Tuesday, December 07, 2004

The cult of victimhood.

How is it the media has the power to stop a successful operation in progress, to ignore the good news from Iraq and worse of all to ignore the thugsters who play possum only to shoot our people in the back? Robert D. Kaplan has an explanation in:
The Media and Medievalism by Robert D. Kaplan - Policy Review, No. 128
Because the media confuse victimization with moral right, American troops in Iraq have had occasionally to contend with unsympathetic news coverage, which in an age of mass media has concrete tactical and strategic consequences. Last spring, I accompanied the first United States Marines into Fallujah. After several days of intense fighting, the Marines — reinforced with a fresh new battalion — appeared on the verge of defeating the insurgents. A cease-fire was called, though, snatching defeat from victory. No matter how cleanly the Marines fought, it was not clean enough for the global media, famously including Al-Jazeera, which portrayed as indiscriminate killing what in previous eras of war would have constituted a low civilian casualty rate.
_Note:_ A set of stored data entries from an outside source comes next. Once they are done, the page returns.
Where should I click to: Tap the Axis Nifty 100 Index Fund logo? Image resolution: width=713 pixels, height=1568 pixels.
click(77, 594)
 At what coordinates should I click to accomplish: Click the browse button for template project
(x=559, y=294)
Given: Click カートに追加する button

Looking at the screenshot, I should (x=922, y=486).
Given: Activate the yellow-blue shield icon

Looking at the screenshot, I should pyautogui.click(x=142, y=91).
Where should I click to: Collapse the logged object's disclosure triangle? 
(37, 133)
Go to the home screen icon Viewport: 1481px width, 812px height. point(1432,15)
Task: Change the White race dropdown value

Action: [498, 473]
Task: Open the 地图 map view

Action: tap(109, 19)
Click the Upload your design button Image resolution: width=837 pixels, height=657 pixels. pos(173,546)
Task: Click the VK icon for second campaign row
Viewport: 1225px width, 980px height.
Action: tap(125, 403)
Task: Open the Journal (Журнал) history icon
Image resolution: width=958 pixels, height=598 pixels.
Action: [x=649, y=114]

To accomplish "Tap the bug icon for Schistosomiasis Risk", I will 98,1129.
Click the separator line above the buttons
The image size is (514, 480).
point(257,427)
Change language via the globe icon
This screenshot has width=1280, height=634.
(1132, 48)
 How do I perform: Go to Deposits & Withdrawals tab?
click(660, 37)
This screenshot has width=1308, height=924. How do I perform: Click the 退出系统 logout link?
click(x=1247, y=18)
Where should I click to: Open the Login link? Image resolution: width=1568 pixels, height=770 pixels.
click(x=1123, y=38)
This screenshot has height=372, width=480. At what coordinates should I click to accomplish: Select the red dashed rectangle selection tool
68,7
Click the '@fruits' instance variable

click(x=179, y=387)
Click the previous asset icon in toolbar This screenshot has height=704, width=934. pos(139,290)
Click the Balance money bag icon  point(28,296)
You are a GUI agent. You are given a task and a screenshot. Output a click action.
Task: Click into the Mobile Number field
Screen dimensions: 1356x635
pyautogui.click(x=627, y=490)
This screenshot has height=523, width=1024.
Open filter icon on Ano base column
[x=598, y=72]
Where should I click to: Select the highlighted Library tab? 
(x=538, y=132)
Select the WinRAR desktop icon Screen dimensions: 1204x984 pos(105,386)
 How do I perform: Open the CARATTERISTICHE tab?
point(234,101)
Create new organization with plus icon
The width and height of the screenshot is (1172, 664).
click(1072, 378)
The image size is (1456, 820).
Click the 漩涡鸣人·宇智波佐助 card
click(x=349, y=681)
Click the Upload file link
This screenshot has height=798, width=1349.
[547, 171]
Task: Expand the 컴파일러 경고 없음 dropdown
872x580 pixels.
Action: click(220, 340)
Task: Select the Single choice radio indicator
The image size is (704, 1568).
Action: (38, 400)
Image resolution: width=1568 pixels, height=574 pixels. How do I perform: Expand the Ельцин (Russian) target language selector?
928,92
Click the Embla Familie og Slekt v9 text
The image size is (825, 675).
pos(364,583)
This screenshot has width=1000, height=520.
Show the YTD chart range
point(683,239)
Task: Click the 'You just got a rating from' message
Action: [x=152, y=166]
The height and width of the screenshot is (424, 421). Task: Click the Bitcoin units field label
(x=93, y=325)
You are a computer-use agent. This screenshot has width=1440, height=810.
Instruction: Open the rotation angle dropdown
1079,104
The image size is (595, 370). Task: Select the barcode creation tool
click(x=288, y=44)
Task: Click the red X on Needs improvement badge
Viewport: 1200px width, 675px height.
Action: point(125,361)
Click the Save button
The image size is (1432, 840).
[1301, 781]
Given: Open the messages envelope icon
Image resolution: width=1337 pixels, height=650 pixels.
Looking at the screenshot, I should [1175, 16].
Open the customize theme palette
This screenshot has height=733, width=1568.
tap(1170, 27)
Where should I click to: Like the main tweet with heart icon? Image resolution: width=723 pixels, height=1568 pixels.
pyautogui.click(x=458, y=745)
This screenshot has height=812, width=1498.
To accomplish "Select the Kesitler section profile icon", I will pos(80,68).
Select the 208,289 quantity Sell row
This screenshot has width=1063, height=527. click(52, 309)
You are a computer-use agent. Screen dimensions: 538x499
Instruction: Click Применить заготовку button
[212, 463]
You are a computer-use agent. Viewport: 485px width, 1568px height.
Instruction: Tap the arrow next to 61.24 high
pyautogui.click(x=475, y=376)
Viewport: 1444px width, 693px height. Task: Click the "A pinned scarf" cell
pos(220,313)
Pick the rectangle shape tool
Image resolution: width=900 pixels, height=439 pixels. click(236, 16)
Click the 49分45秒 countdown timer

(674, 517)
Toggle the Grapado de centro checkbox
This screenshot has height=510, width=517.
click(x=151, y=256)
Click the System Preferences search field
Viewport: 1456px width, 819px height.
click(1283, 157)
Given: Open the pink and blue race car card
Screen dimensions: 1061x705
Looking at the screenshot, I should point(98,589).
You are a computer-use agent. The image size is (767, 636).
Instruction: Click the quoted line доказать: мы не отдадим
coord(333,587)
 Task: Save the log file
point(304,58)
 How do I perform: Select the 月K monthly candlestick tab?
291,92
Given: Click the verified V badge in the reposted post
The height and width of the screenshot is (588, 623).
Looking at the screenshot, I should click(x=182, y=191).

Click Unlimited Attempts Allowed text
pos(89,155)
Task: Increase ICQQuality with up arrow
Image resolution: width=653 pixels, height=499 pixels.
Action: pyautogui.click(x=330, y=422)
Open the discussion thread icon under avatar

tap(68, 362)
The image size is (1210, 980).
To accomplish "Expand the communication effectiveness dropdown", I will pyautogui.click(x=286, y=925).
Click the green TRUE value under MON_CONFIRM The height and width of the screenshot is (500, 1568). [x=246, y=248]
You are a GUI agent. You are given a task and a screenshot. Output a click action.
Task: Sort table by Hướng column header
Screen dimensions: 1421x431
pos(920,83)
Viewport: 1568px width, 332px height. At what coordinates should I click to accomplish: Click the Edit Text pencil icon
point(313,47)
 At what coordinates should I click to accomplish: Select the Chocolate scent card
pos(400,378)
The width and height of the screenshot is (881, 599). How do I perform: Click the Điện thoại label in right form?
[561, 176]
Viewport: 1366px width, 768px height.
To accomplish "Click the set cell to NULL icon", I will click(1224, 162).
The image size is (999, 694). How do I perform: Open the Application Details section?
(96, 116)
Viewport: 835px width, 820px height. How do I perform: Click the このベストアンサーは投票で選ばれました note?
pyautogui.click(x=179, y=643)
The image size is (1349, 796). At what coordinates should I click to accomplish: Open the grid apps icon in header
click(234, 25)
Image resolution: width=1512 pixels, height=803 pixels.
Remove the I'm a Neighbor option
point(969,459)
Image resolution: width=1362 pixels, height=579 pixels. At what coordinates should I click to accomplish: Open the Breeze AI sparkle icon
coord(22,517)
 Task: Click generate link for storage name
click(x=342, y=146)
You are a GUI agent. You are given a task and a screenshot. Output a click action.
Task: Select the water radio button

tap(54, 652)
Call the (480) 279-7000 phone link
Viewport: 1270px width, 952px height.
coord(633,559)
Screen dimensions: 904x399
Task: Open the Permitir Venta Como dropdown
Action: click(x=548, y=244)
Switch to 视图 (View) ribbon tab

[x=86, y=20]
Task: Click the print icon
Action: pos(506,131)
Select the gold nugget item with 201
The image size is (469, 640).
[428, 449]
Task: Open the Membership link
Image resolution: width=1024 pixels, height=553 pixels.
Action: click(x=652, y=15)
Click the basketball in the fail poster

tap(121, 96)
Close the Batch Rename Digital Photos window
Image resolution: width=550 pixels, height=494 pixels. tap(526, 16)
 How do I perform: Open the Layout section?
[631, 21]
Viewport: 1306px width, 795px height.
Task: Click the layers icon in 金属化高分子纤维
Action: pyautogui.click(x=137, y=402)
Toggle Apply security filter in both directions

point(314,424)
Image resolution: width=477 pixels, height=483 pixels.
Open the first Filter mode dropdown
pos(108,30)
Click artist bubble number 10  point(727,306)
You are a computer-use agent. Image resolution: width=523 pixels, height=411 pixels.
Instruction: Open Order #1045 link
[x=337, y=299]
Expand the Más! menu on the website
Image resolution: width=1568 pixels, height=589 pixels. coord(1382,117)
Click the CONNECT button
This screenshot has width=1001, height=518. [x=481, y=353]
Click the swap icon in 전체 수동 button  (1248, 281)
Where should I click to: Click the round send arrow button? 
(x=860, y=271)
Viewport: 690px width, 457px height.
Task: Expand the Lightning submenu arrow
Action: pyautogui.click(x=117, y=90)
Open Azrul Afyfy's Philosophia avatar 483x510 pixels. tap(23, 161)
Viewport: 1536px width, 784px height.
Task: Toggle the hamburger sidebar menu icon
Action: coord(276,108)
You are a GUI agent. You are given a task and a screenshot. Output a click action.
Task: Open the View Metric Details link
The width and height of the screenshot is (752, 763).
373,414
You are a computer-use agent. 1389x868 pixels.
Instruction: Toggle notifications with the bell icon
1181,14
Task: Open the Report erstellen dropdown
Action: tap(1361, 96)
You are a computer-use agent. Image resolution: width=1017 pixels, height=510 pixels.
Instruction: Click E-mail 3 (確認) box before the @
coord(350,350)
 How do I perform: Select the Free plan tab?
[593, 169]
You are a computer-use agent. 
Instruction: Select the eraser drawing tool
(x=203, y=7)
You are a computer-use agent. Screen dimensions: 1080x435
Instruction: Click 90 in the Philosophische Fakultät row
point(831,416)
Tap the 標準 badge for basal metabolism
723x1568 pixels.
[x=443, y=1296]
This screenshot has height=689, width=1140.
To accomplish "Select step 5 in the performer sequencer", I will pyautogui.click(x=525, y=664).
The fact that mosques were blatantly used by insurgents as command posts for aggressive military operations mattered less to journalists than that some of these mosques were targeted by U.S. planes. Had the fighting continued, the political fallout from such coverage would have forced the newly emerging Iraqi authorities to resign en masse. So American officials had no choice but to undermine their own increasingly favorable battlefield position by consenting to a cease-fire. While U.S. policy was guilty of incoherence — ordering a full-scale assault only to call it off — the Marines were defeated less by the insurgents than by the way urban combat is covered by a global media that has embraced the cult of victimhood.